Par ailleurs, il a constaté que, à la date d’enregistrement de la saisine, cette proposition de loi n’avait pas pour objet l’abrogation d’une disposition législative promulguée depuis moins d’un an et qu’aucune proposition de loi portant sur le même sujet n’avait été soumise au référendum depuis deux ans.
En dernier lieu, le Conseil constitutionnel a vérifié le respect de la condition tenant à la conformité à la Constitution des dispositions de la proposition de loi.
Il rappelle que les exigences constitutionnelles résultant des dispositions des dixième et onzièmes alinéas du Préambule de la Constitution de 1946 impliquent la mise en œuvre d’une politique de solidarité nationale en faveur des personnes défavorisées.
Si le législateur peut prendre à l’égard des étrangers des dispositions spécifiques, il lui appartient de respecter les libertés et droits fondamentaux de valeur constitutionnelle reconnus à tous ceux qui résident sur le territoire de la République. Ils doivent cependant être conciliés avec la sauvegarde de l’ordre public qui constitue un objectif de valeur constitutionnelle. En outre, les étrangers jouissent des droits à la protection sociale, dès lors qu’ils résident de manière stable et régulière sur le territoire français.
Si les exigences constitutionnelles précitées ne s’opposent pas à ce que le bénéfice de certaines prestations sociales dont jouissent les étrangers en situation régulière sur le territoire français soit soumis à une condition de durée de résidence ou d’activité, cette durée ne saurait être telle qu’elle prive de garanties légales ces exigences.

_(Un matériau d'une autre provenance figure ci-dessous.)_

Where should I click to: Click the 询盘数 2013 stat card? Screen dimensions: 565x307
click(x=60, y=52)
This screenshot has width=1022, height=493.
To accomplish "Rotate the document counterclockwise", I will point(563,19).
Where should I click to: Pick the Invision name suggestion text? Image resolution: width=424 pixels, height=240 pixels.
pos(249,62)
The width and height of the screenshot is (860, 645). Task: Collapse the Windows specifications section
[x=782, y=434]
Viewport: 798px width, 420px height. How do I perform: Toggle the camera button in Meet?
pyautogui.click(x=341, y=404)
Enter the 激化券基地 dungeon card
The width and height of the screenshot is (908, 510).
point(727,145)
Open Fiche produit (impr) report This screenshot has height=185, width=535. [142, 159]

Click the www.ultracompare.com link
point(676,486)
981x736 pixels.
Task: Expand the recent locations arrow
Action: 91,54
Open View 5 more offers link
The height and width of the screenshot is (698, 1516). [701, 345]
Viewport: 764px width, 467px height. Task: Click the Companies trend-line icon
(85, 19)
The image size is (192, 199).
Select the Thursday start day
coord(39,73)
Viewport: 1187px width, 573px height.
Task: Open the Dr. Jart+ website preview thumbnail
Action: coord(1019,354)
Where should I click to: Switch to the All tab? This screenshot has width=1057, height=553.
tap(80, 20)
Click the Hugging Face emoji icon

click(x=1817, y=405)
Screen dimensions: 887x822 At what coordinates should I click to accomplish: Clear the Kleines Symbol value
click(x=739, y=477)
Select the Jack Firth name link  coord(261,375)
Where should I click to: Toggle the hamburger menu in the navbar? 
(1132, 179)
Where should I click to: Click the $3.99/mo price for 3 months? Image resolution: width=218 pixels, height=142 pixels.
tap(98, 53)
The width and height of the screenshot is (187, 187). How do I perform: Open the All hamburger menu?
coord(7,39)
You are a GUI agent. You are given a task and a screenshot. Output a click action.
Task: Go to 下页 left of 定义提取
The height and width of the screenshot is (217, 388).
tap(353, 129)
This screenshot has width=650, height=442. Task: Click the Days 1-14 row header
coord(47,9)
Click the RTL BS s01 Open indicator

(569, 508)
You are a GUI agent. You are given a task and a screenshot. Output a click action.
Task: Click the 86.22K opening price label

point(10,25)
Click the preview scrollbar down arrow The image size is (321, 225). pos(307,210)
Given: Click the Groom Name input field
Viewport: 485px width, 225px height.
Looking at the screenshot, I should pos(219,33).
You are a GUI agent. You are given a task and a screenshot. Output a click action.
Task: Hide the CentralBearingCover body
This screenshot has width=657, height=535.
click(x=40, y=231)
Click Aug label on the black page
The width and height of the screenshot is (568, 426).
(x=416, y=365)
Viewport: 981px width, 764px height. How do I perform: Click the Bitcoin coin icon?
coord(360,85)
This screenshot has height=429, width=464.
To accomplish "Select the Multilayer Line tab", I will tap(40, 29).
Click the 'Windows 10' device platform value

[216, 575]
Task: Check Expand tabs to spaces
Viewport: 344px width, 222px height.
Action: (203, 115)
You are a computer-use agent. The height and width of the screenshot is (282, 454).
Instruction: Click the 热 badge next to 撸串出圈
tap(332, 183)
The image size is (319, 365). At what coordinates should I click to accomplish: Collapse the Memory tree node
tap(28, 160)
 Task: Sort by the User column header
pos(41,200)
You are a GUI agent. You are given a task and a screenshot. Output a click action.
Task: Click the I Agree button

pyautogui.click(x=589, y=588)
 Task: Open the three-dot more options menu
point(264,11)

C’est à cette aune que le Conseil constitutionnel a contrôlé l’article 1er de la proposition de loi. Modifiant plusieurs dispositions du code de la construction et de l’habitation, du code de la sécurité sociale et du code de l’action sociale et des familles, cet article prévoit que les étrangers en situation régulière non ressortissants de l’Union européenne ne bénéficient du droit au logement, de l’aide personnelle au logement, des prestations familiales et de l’allocation personnalisée d’autonomie que s’ils justifient d’une durée minimale de résidence stable et régulière en France ou d’affiliation à un régime obligatoire de sécurité sociale au titre d’une activité professionnelle en France.
Le Conseil constitutionnel juge que, en subordonnant le bénéfice de prestations sociales, dont certaines sont au demeurant susceptibles de présenter un caractère contributif, pour l’étranger en situation régulière non ressortissant de l’Union européenne, à une condition de résidence en France d’une durée d’au moins cinq ans ou d’affiliation au titre d’une activité professionnelle d’une durée d’au moins trente mois, les dispositions de l’article 1er portent une atteinte disproportionnée à ces exigences. Elles sont donc contraires à la Constitution.
Par conséquent, conformément à sa jurisprudence, le Conseil juge, sans qu’il n’ait à se prononcer sur la conformité à la Constitution de ses autres dispositions, que la proposition de loi ne remplit pas la condition prévue au 3 ° de l’article 45-2 de l’ordonnance du 7 novembre 1958.